>> BEGIN DATA ENTRIES

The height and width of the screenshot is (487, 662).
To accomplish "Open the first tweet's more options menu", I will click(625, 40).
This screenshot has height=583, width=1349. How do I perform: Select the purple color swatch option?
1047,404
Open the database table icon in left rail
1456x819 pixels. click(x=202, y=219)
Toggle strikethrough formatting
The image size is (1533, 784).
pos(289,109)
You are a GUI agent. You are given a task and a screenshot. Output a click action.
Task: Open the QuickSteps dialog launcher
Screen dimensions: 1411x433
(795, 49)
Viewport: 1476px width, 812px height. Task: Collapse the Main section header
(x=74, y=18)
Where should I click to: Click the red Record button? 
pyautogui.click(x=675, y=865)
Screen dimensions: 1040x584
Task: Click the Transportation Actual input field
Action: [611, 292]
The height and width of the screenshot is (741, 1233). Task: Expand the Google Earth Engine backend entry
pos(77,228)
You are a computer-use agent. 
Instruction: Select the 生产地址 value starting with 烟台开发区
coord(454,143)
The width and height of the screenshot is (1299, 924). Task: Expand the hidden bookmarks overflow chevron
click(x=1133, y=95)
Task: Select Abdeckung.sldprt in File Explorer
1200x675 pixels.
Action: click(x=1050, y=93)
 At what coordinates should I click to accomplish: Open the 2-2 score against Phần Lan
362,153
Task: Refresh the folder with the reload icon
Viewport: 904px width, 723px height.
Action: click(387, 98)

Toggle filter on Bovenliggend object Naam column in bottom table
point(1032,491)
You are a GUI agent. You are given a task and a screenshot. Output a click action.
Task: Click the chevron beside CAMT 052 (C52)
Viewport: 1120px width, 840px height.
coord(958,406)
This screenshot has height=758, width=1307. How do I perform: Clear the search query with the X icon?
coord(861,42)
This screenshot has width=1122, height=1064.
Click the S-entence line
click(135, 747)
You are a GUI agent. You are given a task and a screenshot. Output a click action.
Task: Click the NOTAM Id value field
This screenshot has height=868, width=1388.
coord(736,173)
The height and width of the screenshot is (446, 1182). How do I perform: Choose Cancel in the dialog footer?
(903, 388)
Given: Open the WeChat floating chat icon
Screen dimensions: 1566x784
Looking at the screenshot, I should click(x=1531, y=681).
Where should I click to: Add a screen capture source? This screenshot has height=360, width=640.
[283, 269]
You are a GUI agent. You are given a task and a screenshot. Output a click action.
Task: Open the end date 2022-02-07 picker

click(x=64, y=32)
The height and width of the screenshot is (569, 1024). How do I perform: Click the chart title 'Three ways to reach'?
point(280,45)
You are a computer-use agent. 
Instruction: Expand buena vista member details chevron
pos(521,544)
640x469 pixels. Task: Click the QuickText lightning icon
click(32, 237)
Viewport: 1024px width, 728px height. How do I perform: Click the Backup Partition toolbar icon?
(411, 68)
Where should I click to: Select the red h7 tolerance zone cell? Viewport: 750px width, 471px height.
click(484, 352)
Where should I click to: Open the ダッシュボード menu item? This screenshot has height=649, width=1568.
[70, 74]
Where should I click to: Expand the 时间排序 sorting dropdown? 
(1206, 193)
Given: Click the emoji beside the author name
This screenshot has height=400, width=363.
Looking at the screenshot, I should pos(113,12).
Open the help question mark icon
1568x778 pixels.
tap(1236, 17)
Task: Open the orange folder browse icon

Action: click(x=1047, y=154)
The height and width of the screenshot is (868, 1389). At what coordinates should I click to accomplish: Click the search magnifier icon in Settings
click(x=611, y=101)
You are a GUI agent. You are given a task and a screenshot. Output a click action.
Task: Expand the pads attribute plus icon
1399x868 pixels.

>> END DATA ENTRIES

__REQUIREMENT__
Please copy the data word for word, starting at the line that contains "Where should I click to: Open" and continuing through the final line of the data.

__ANSWER TO THE EXERCISE__
Where should I click to: Open the ダッシュボード menu item? This screenshot has height=649, width=1568.
[70, 74]
Where should I click to: Expand the 时间排序 sorting dropdown? 
(1206, 193)
Given: Click the emoji beside the author name
This screenshot has height=400, width=363.
Looking at the screenshot, I should pos(113,12).
Open the help question mark icon
1568x778 pixels.
tap(1236, 17)
Task: Open the orange folder browse icon

Action: click(x=1047, y=154)
The height and width of the screenshot is (868, 1389). At what coordinates should I click to accomplish: Click the search magnifier icon in Settings
click(x=611, y=101)
You are a GUI agent. You are given a task and a screenshot. Output a click action.
Task: Expand the pads attribute plus icon
1399x868 pixels.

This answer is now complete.